● Data
________________________
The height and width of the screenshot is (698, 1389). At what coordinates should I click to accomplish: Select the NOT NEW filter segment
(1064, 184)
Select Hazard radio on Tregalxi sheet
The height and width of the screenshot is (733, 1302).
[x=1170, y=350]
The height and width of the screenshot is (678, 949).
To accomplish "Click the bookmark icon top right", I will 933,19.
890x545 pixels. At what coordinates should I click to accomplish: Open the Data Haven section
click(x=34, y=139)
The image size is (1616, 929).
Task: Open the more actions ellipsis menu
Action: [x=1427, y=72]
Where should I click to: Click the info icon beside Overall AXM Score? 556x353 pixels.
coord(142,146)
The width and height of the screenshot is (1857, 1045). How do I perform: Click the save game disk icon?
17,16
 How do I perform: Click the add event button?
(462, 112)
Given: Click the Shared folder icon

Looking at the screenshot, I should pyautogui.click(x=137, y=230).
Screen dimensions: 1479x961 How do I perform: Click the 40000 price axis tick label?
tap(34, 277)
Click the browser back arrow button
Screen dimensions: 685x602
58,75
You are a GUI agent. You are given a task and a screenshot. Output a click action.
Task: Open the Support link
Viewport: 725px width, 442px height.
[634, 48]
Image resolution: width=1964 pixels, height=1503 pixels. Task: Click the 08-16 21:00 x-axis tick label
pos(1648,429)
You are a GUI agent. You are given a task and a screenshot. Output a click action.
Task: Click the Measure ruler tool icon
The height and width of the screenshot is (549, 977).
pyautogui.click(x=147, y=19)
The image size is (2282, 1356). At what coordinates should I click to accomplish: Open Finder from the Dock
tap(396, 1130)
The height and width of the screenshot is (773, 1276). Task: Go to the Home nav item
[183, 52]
________________________
● Problem to solve
Restate the full material word for word.

● Expected output
The height and width of the screenshot is (698, 1389). At what coordinates should I click to accomplish: Select the NOT NEW filter segment
(1064, 184)
Select Hazard radio on Tregalxi sheet
The height and width of the screenshot is (733, 1302).
[x=1170, y=350]
The height and width of the screenshot is (678, 949).
To accomplish "Click the bookmark icon top right", I will 933,19.
890x545 pixels. At what coordinates should I click to accomplish: Open the Data Haven section
click(x=34, y=139)
The image size is (1616, 929).
Task: Open the more actions ellipsis menu
Action: [x=1427, y=72]
Where should I click to: Click the info icon beside Overall AXM Score? 556x353 pixels.
coord(142,146)
The width and height of the screenshot is (1857, 1045). How do I perform: Click the save game disk icon?
17,16
 How do I perform: Click the add event button?
(462, 112)
Given: Click the Shared folder icon

Looking at the screenshot, I should pyautogui.click(x=137, y=230).
Screen dimensions: 1479x961 How do I perform: Click the 40000 price axis tick label?
tap(34, 277)
Click the browser back arrow button
Screen dimensions: 685x602
58,75
You are a GUI agent. You are given a task and a screenshot. Output a click action.
Task: Open the Support link
Viewport: 725px width, 442px height.
[634, 48]
Image resolution: width=1964 pixels, height=1503 pixels. Task: Click the 08-16 21:00 x-axis tick label
pos(1648,429)
You are a GUI agent. You are given a task and a screenshot. Output a click action.
Task: Click the Measure ruler tool icon
The height and width of the screenshot is (549, 977).
pyautogui.click(x=147, y=19)
The image size is (2282, 1356). At what coordinates should I click to accomplish: Open Finder from the Dock
tap(396, 1130)
The height and width of the screenshot is (773, 1276). Task: Go to the Home nav item
[183, 52]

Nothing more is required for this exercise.